Wohngeld-Reform 2024: Warum viele Senioren ihre Ansprüche nicht nutzen
Tobias NeumannWohngeld-Reform 2024: Warum viele Senioren ihre Ansprüche nicht nutzen
Große Reform des Wohngelds: Mehr Haushalte sollen von höheren Leistungen profitieren
Eine umfassende Reform des deutschen Wohngeldsystems soll mehr einkommensschwachen Haushalten helfen, die mit steigenden Lebenshaltungskosten zu kämpfen haben. Das neue Programm Wohngeld Plus verdreifacht die Zahl der Anspruchsberechtigten und verdoppelt die durchschnittliche Auszahlung auf 370 Euro pro Haushalt. Dennoch beantragen viele anspruchsberechtigte Senioren die Unterstützung weiterhin nicht – obwohl sie einen rechtlichen Anspruch darauf hätten.
Die Bundesregierung führte Wohngeld Plus ein, um Haushalte zu entlasten, die keine anderen Sozialleistungen erhalten. Durch die hohe Inflation, gestiegene Lebensmittelpreise und explodierende Energiekosten können viele Mieter und Eigentümer ihre Wohnkosten kaum noch stemmen. Die Reform sieht vor, dass sowohl Mieter als auch selbstnutzerische Eigentümer den Zuschuss beantragen können, sofern sie die Voraussetzungen erfüllen.
In Osnabrück setzen die lokalen Behörden auf Aufklärungskampagnen, um ältere Bürger zu erreichen, die das Wohngeld oft nicht in Anspruch nehmen. Über die Hälfte der anspruchsberechtigten Senioren stellt keinen Antrag – sei es aus Unwissenheit über das Programm, aus Scham, staatliche Hilfe anzunehmen, oder wegen Schwierigkeiten bei der digitalen Beantragung. Als Gegenmaßnahme bietet das städtische Serviceportal nun einen Online-Rechner an, mit dem die Berechtigung geprüft werden kann.
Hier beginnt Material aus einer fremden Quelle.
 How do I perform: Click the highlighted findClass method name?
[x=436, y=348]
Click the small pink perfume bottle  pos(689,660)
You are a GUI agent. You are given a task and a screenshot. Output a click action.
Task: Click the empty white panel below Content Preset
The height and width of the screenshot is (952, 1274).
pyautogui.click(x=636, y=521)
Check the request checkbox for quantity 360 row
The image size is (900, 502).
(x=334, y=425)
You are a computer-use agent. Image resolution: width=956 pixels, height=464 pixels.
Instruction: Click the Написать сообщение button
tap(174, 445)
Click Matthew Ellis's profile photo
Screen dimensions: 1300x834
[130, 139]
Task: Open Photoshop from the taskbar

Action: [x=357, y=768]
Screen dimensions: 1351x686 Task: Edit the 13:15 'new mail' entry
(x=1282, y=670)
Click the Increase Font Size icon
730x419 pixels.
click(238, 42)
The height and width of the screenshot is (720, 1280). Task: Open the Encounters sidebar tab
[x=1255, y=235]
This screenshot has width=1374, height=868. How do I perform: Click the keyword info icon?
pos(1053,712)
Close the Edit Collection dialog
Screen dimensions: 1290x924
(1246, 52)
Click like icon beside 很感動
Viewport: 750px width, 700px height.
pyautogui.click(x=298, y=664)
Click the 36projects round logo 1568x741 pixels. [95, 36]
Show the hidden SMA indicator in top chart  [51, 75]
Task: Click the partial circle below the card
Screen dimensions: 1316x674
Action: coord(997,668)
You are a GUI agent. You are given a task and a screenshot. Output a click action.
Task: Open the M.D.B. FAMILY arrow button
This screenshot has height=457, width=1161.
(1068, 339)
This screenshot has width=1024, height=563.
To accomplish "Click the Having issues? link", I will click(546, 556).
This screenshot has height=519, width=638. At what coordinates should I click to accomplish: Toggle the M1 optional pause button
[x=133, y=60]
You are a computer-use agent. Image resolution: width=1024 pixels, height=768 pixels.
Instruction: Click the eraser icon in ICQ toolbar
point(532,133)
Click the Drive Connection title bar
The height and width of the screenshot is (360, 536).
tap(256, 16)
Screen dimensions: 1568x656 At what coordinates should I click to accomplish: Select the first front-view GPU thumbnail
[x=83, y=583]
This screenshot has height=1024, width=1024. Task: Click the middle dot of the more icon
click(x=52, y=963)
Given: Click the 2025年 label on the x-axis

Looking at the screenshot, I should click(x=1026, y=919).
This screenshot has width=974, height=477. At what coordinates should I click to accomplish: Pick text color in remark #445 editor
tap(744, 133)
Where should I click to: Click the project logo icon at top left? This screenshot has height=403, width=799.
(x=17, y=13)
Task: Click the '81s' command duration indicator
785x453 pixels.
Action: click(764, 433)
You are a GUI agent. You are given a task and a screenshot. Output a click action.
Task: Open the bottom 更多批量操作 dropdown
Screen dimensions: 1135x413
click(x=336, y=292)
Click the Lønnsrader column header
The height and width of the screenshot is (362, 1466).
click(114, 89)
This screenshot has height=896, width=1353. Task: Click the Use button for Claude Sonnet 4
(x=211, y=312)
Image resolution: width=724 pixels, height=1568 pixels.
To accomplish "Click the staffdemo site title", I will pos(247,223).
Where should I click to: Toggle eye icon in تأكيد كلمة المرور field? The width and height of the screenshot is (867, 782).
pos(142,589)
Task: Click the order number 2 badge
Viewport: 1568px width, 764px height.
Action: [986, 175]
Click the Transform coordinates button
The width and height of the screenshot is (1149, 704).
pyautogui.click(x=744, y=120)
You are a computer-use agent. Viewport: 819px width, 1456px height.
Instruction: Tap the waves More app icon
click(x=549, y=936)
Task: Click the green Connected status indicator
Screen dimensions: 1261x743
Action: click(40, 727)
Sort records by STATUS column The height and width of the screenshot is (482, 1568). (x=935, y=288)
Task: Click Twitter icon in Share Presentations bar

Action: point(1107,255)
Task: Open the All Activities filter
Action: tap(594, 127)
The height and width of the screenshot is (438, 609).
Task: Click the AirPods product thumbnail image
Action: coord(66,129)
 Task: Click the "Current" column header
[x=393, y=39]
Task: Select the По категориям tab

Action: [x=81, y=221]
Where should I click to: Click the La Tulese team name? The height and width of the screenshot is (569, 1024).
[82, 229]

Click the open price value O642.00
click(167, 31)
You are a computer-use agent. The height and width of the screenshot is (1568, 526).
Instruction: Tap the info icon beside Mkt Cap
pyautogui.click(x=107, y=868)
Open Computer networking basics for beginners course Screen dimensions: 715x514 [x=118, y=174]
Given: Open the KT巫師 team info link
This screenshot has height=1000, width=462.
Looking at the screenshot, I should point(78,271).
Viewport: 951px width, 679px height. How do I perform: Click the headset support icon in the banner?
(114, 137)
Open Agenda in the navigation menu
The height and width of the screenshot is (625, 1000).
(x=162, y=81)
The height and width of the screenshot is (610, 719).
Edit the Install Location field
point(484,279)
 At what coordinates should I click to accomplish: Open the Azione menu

Unterstützung gibt es auch über das Wohngeldamt, das telefonische Beratungen anbietet, um persönliche Vorsprachen zu vermeiden. Weitere Hilfestellung leisten Organisationen wie die Erwerbslosen-Selbsthilfe (ASH), Caritas und die Diakonie. Der Seniorenbeirat der Stadt verbreitet Informationen zudem durch Nachbarschaftsarbeit und verteilt Flyer mit dem Titel „Wohngeld für Senioren“.
Obwohl die Reform den Zugang zu Wohnförderung erweitert, bleiben für viele Berechtigte Hürden bestehen. Die Initiativen in Osnabrück – von digitalen Tools bis zu Beratungsangeboten – zielen darauf ab, dass mehr Senioren die finanziellen Leistungen erhalten, die ihnen zustehen. Die Änderungen kommen zu einem kritischen Zeitpunkt, da die steigenden Lebenshaltungskosten die Haushaltsbudgets weiter belasten.